Когда Сева подрос, привык гулять в палисаднике, он с удивлением разглядывал это невысокое окно и не мог понять, что тогда чудно обняло душу. История с ничейным котом Цыганом случайно приоткрыла загадку.
Когда стремительный, с изумрудно-горящими глазами Цыган погиб, все как один во дворе с сожалением говорили:
— А Цыган-то все ж таки разбился...
Да, он умер вопреки тому, что кот отовсюду приземляется на четыре лапы. Цыган сломал позвоночник, рухнув с пустяковой для его мастерства высоты их дома. Это событие, возможно, не затронуло бы всеобщее внимание, если б двор не был свидетелем многонедельного поединка Цыгана с воронами.
Цыган был не способен поступаться врожденными отличиями своего рода. Он мог бы толстеть от объедков на помойке и подачек в хлебосольных коммунальных кухнях, но ловил мышей и боролся с крысами. Заслуженность принудила Цыгана померяться силами со щуплым и замысловатым противником — птицами. Очевидно, вороны раздражали Цыгана и потому что были такого же благородного черного оттенка, какого сплошного цвета он сам, но довольствовались убогой, помоечной поживой.
Цыган атаковал пернатое отребье у выгребных ям, пока не убедился в недостижимой для себя птичьей особенности — летать. Тогда, зная дворовые пенаты всевозможно, Цыган выбрал местом схватки вражеские жизненные угодья. Такой показалась ему крыша, расслабляющая ворон ощущением привычной для них высоты.
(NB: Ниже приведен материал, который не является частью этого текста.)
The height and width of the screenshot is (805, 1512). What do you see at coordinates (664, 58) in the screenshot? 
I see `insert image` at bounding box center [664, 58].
Цыган яростно прыгал за ними на ее отлогих скатах, пока не понял, что и здесь поле боя ограничивает спасительный для летчиц воздух. Для унижения мехового воина вороны вспархивали с крыши и, пролетев немного, надменно поглядывая на кота, усаживались на проводах, мостиком протянутых между домами двора. Цыган подолгу цепенел на краю, уставившись на врагинь, истерично мяукая.
Всё говорит, что последний взлет его жизни был сознательным. Перед прыжком он сдал назад для разбега и, пронесшись над своим двором нужное героическое пространство к проводам, намертво вцепился в ближайшую вонюче-перистую птицу. Цыган не разжал лап, успев удавить ее перед тем, как грянулся оземь...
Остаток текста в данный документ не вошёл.